The Role of Microglia in Neuropathic Pain: A Systematic Review of Animal Experiments

Neuropathic pain develops from lesions or diseases that affect the peripheral or central somatosensory nervous system. External factors causing nervous system damage may induce neuropathic pain, which is often refractory and profoundly impairs patients' quality of life and functional capacity. This study aims to evaluate animal studies on neuropathic pain in the past three years to elucidate the mechanism of microglia in neuropathic pain and to provide a theoretical basis for clinical treatment. Literature searches were conducted through seven databases, including Web of Science, PubMed, EMBASE, China National Knowledge Infrastructure (CNKI), Wanfang Data, China Science and Technology Journal Database (VIPC), and SinoMed. The neuropathic pain model animals' pain indicators (thermal pain threshold, mechanical pain threshold), microglia-related findings, and related mechanism discoveries were extracted from the included studies. A total of 24 animal studies were included in this study. All studies showed that microglia exhibited an activated state in animal neuropathic pain models established by different methods. Twenty studies demonstrated that microglial activation exacerbates neuropathic pain by driving neuroinflammatory cascades. However, four studies confirmed that microglia could alleviate pain through the M2 phenotype and the release of endogenous opioid peptides. The mediating effect of microglia on neuropathic pain is bidirectional.

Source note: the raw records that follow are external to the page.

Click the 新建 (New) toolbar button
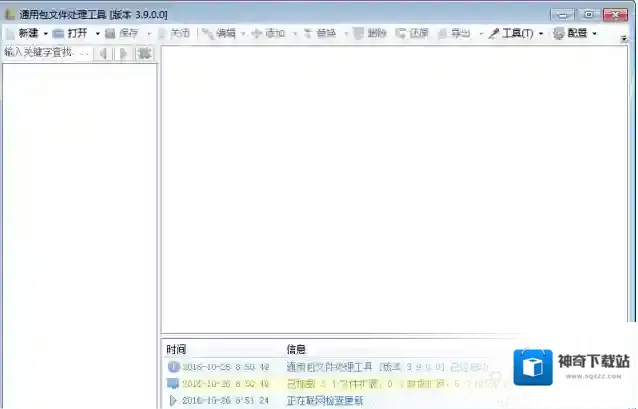This screenshot has width=638, height=409. [x=22, y=33]
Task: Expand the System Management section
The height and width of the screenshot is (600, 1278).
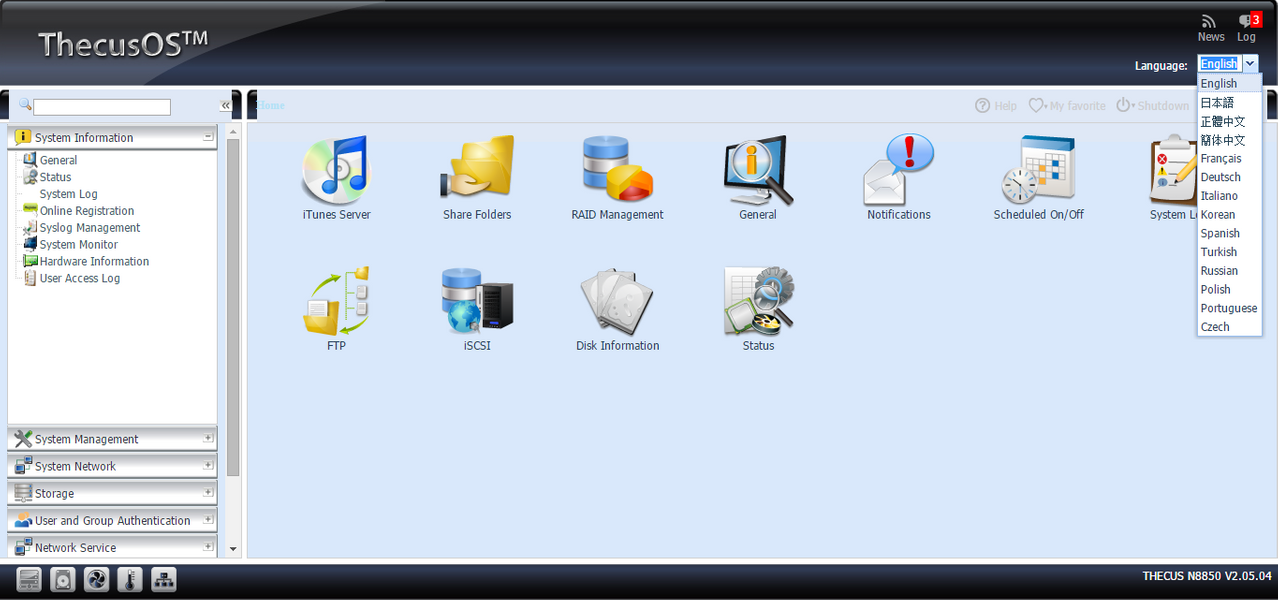Action: (208, 439)
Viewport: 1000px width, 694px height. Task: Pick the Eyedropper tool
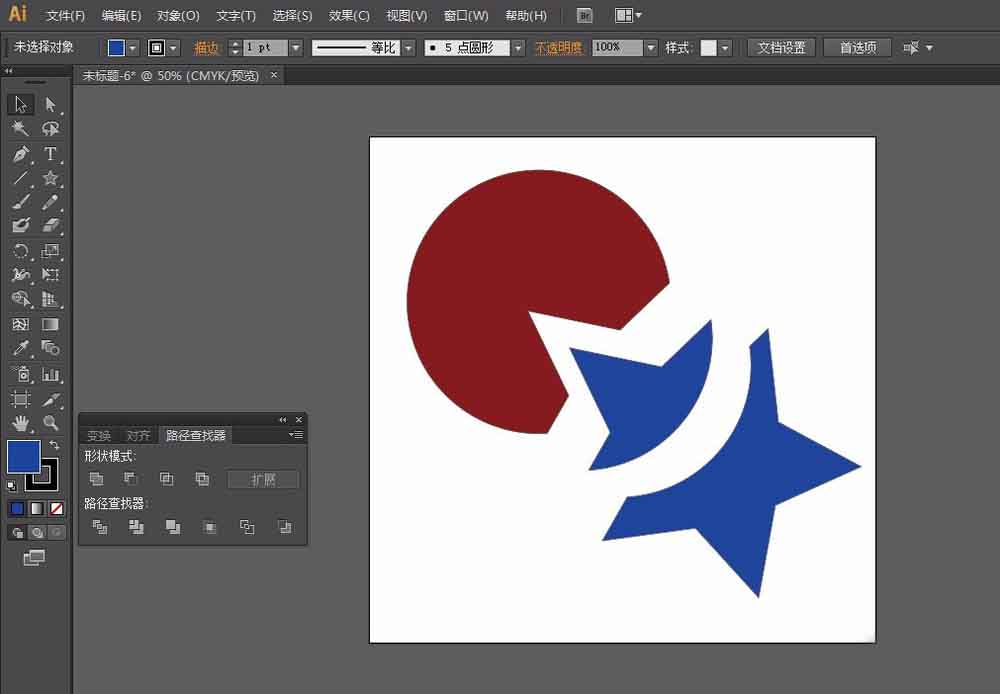(20, 348)
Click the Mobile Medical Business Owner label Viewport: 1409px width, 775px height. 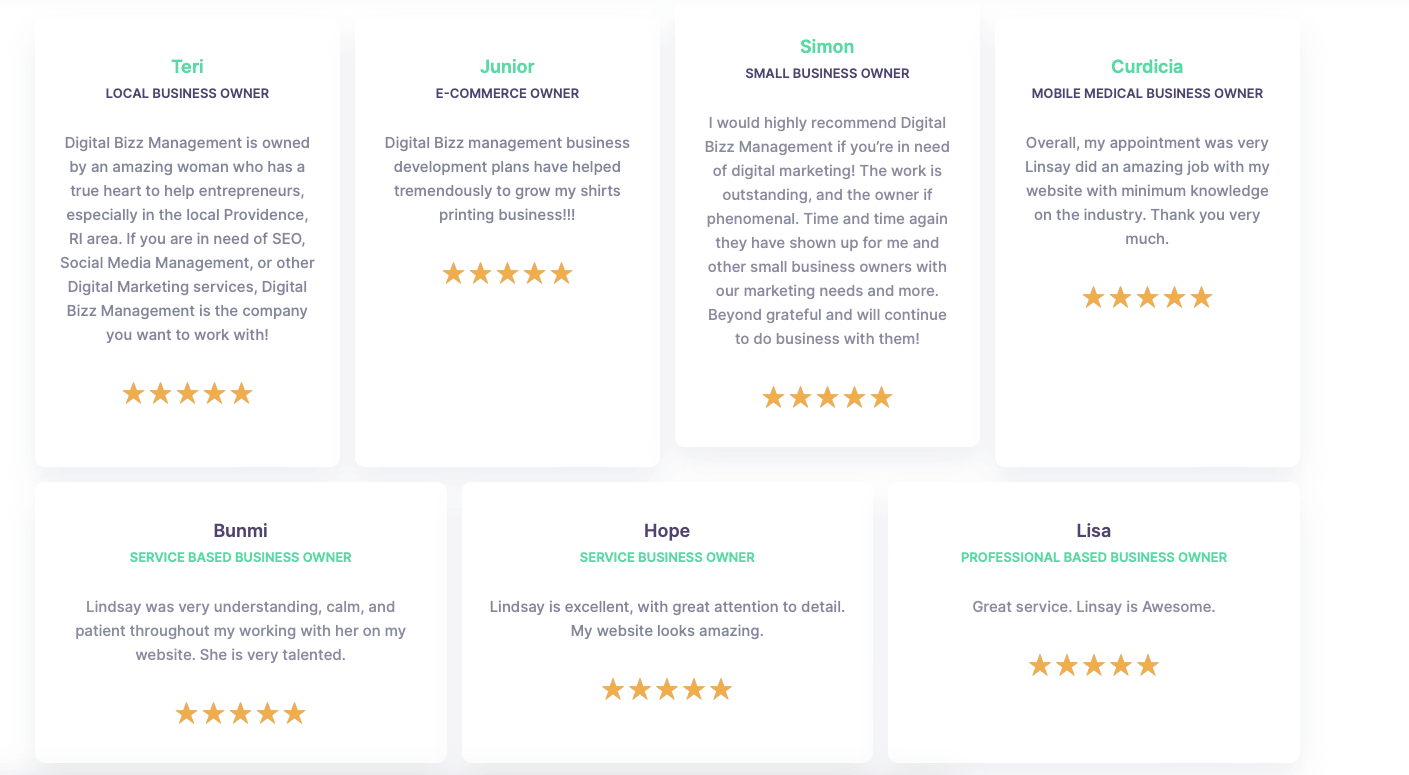pos(1147,94)
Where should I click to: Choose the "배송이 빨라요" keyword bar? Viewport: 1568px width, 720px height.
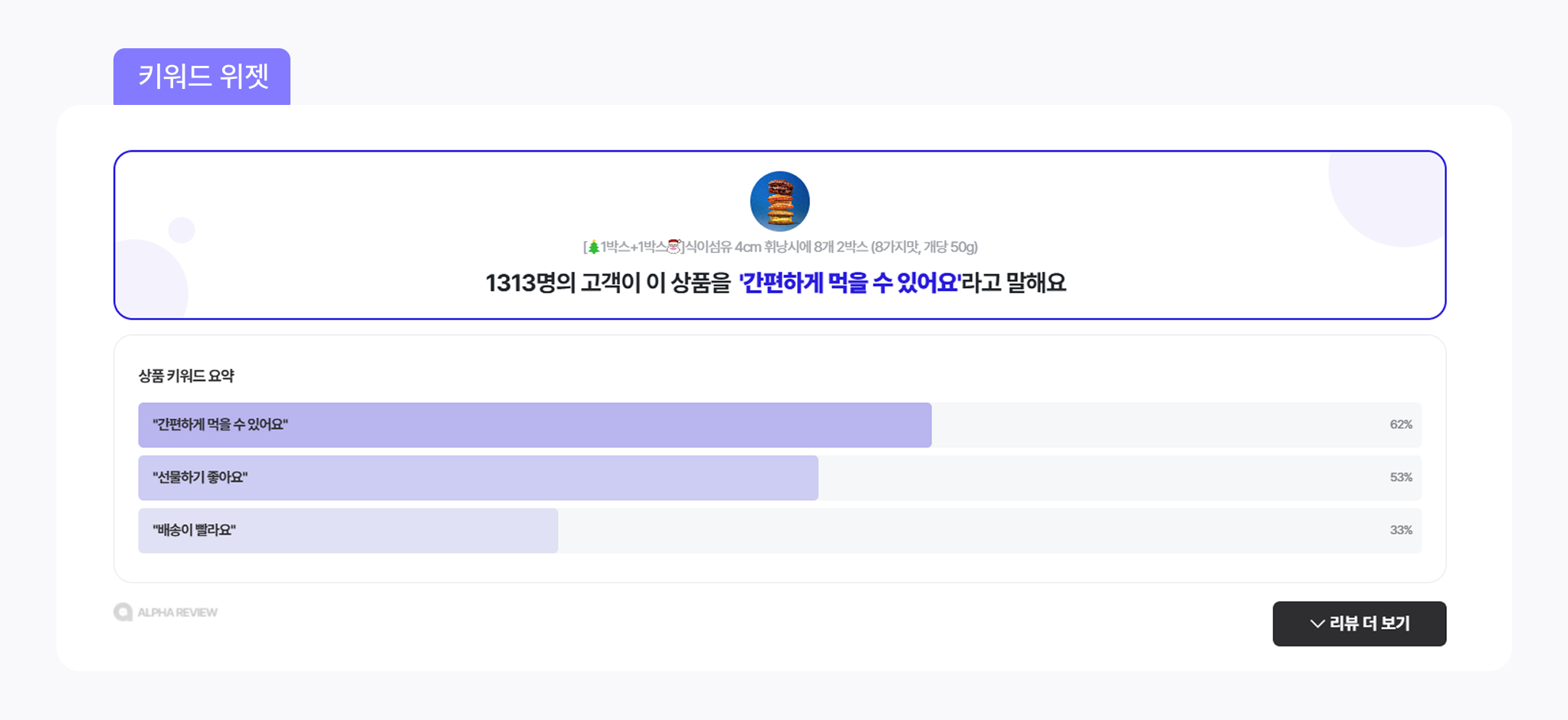[347, 530]
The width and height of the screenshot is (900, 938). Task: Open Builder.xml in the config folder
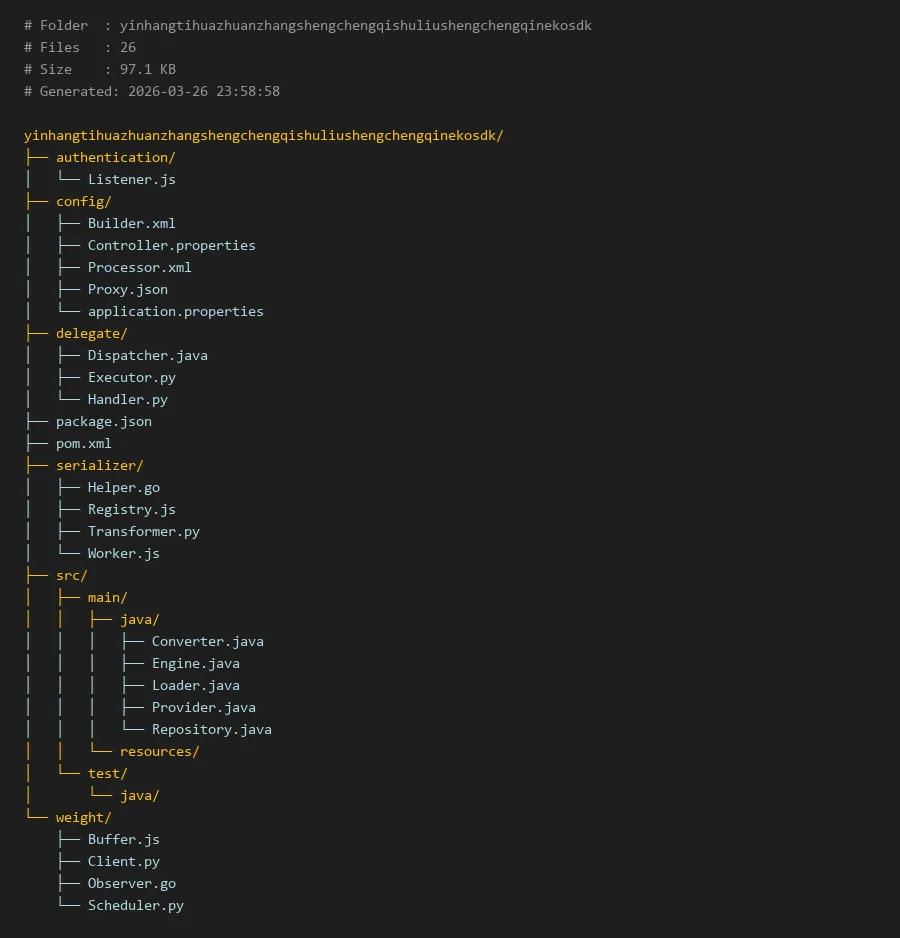tap(131, 223)
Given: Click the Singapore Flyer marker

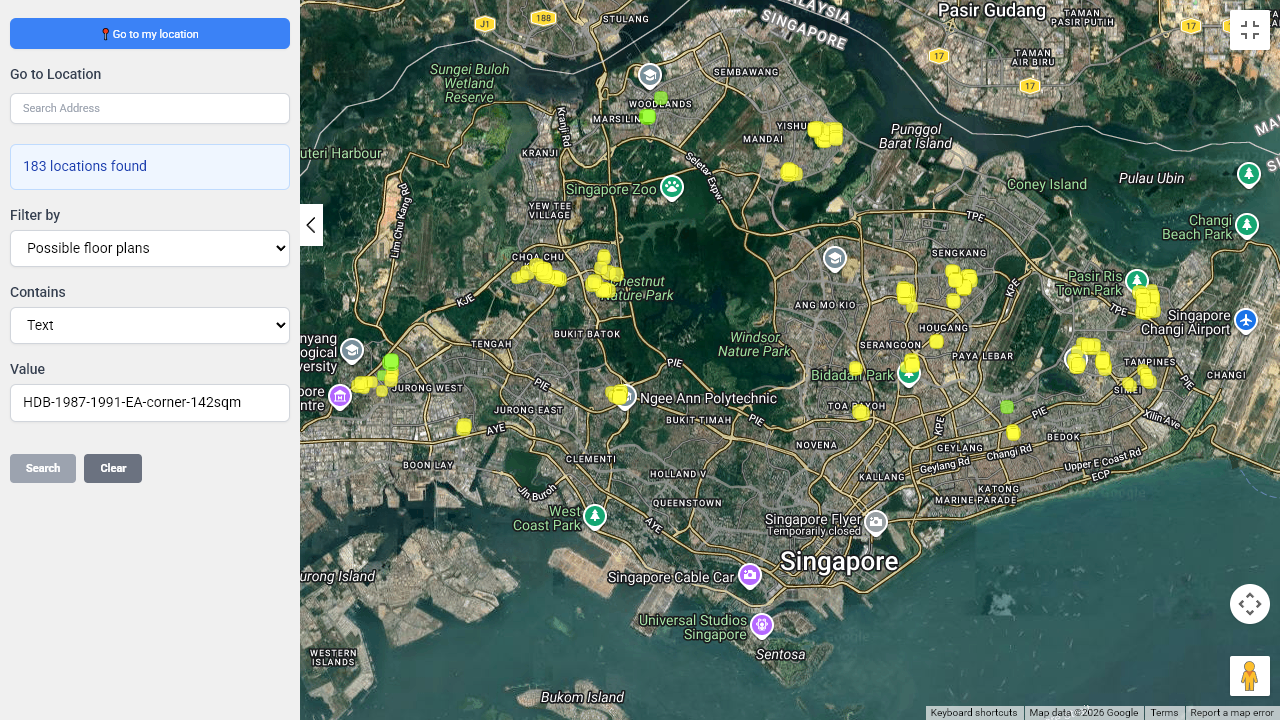Looking at the screenshot, I should pyautogui.click(x=876, y=522).
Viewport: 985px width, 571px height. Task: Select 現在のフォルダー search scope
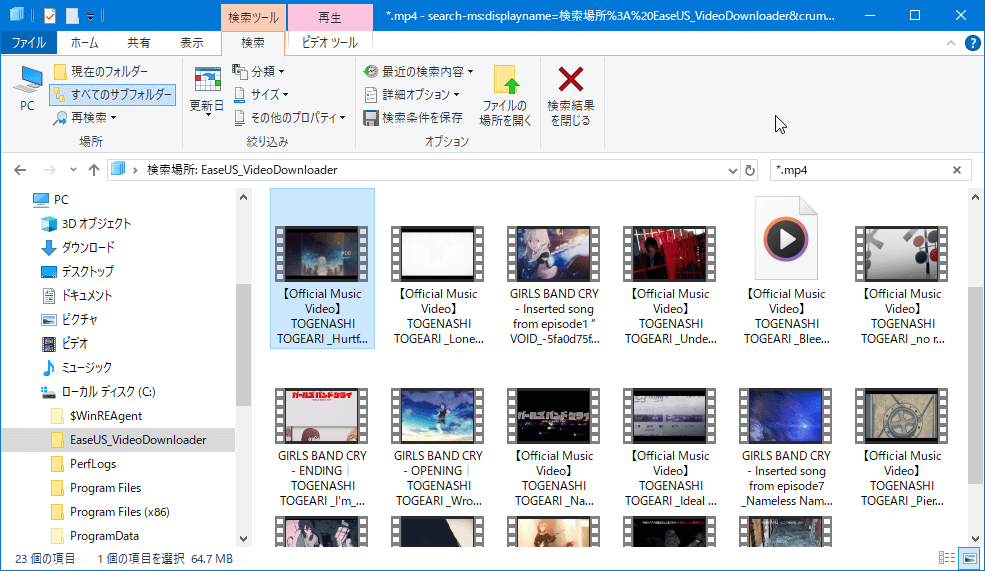pyautogui.click(x=102, y=72)
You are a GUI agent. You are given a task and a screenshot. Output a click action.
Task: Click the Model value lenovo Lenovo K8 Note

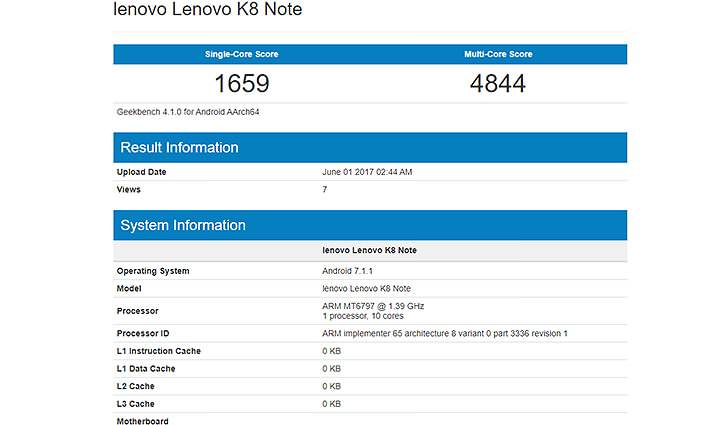tap(366, 288)
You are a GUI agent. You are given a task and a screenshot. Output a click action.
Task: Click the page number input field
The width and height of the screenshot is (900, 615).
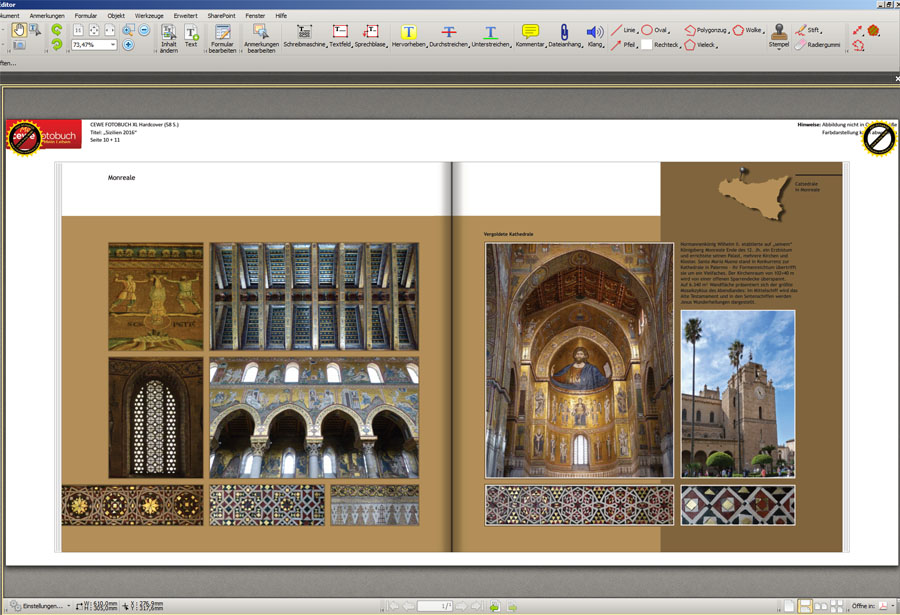tap(436, 606)
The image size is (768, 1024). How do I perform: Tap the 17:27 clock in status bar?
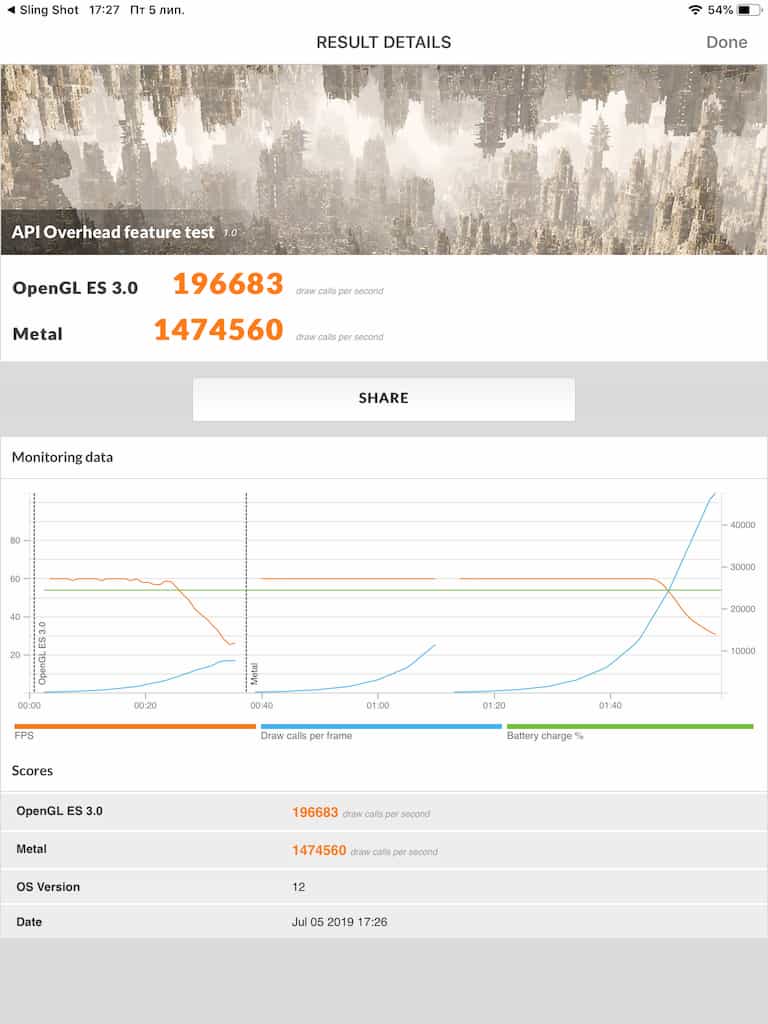tap(104, 9)
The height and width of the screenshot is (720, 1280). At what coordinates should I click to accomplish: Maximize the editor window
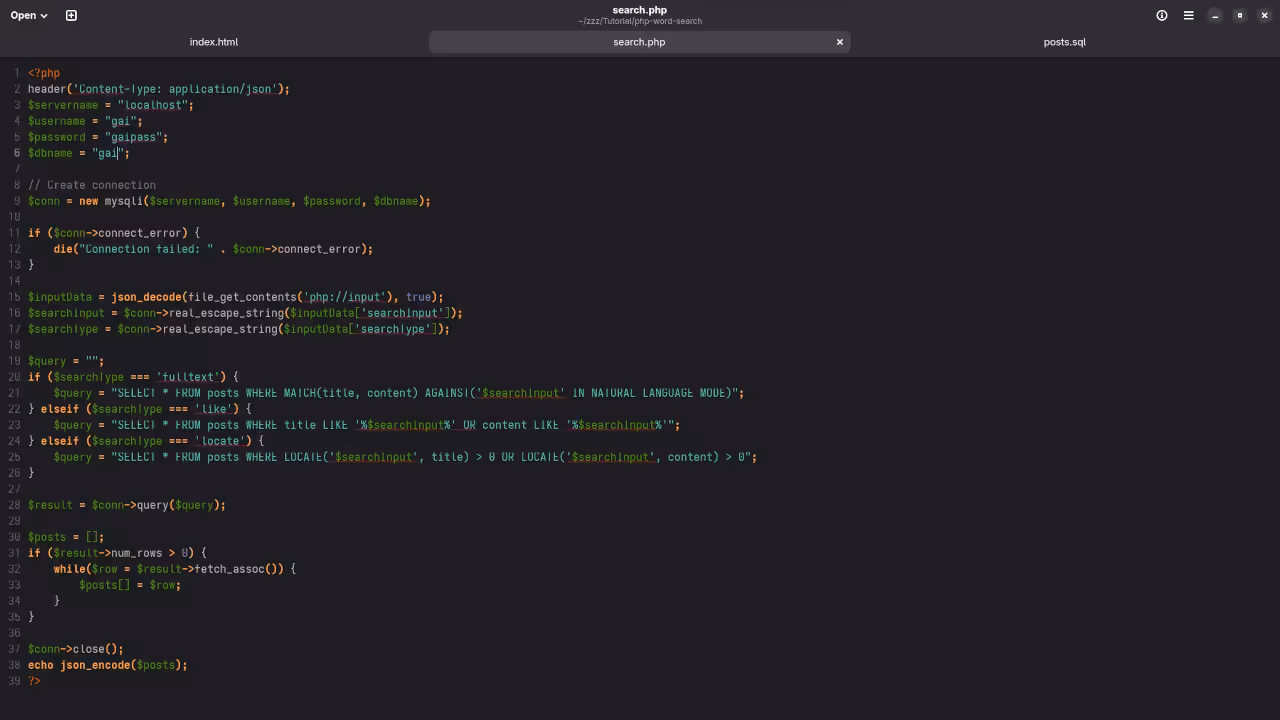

Pain-activated microglia do not necessarily exacerbate pain. Polarization toward the M2 phenotype or stimulation of endogenous opioid peptide release from microglia may attenuate pain. Overall, there are still many uncertainties about the mechanism of microglia in neuropathic pain. It is suggested to further study the neurobiological mechanism of this process to provide ideas for the design of future clinical trials. PROSPERO (ID: CRD42024599437).